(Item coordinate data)
════════
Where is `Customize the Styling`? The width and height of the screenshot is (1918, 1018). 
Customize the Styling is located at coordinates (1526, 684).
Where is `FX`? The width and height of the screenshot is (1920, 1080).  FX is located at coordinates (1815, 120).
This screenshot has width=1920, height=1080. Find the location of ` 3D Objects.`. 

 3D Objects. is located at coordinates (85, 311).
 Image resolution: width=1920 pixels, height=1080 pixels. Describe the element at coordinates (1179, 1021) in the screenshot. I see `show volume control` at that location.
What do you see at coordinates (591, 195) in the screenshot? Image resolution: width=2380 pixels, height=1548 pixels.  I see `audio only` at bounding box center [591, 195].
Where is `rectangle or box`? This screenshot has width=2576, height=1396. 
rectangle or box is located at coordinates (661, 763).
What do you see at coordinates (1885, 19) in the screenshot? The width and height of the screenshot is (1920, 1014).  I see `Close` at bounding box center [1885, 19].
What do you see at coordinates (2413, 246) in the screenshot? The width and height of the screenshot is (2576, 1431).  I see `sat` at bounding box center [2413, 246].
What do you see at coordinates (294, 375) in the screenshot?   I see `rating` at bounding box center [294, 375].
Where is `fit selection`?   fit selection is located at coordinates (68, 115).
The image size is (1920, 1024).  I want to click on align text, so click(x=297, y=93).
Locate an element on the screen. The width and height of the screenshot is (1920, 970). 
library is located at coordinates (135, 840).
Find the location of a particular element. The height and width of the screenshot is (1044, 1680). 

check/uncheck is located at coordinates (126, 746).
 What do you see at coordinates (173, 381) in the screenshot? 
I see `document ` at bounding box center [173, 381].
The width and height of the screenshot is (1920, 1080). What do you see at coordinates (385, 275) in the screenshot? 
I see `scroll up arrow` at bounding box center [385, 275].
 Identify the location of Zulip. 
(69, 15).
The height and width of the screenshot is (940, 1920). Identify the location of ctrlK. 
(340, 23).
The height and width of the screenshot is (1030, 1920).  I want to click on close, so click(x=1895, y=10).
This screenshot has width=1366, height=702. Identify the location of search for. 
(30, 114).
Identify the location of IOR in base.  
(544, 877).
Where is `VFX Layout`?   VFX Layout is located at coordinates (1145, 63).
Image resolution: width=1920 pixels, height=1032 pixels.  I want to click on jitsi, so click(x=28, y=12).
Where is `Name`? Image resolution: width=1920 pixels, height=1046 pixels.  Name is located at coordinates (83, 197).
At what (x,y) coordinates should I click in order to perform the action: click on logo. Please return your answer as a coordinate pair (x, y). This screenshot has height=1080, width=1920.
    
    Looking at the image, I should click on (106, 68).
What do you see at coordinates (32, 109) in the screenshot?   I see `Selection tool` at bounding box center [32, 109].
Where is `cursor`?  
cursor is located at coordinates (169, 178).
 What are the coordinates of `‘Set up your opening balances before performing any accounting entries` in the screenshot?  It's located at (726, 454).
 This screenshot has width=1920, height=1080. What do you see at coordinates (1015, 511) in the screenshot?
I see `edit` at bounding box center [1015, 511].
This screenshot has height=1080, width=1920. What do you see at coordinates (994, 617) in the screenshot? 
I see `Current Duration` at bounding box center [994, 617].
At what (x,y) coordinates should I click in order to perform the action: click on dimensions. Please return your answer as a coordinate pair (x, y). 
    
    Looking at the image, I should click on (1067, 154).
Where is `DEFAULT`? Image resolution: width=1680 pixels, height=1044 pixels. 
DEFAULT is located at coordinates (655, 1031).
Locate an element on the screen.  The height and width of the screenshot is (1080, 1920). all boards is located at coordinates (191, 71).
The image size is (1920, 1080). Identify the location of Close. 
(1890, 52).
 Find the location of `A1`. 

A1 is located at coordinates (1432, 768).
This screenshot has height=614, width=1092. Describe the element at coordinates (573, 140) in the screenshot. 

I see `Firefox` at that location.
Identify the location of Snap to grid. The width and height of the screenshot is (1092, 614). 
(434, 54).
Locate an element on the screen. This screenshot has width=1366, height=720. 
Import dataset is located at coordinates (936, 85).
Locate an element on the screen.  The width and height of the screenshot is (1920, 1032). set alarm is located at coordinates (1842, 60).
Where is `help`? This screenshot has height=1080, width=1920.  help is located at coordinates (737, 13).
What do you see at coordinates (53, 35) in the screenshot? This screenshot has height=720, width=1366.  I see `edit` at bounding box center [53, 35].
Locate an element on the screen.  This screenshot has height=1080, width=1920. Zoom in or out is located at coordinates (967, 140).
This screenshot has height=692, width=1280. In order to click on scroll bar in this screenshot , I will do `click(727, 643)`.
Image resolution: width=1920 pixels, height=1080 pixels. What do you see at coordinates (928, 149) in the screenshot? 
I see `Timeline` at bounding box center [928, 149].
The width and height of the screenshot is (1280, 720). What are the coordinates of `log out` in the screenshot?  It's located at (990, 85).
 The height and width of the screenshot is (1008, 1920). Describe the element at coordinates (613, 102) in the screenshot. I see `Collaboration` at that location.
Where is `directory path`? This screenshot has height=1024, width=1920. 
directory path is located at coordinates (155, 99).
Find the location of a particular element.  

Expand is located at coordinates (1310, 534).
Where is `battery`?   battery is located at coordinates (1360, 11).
════════
Challenge: Express the rows from the line containing "The width and height of the screenshot is (1280, 720)." through the end of the rows as a JSON list of strings, one string per line, omitting blank lines.

Written reply:
[
  "The width and height of the screenshot is (1280, 720). What are the coordinates of `log out` in the screenshot?  It's located at (990, 85).",
  " The height and width of the screenshot is (1008, 1920). Describe the element at coordinates (613, 102) in the screenshot. I see `Collaboration` at that location.",
  "Where is `directory path`? This screenshot has height=1024, width=1920. ",
  "directory path is located at coordinates (155, 99).",
  "Find the location of a particular element.  ",
  "Expand is located at coordinates (1310, 534).",
  "Where is `battery`?   battery is located at coordinates (1360, 11)."
]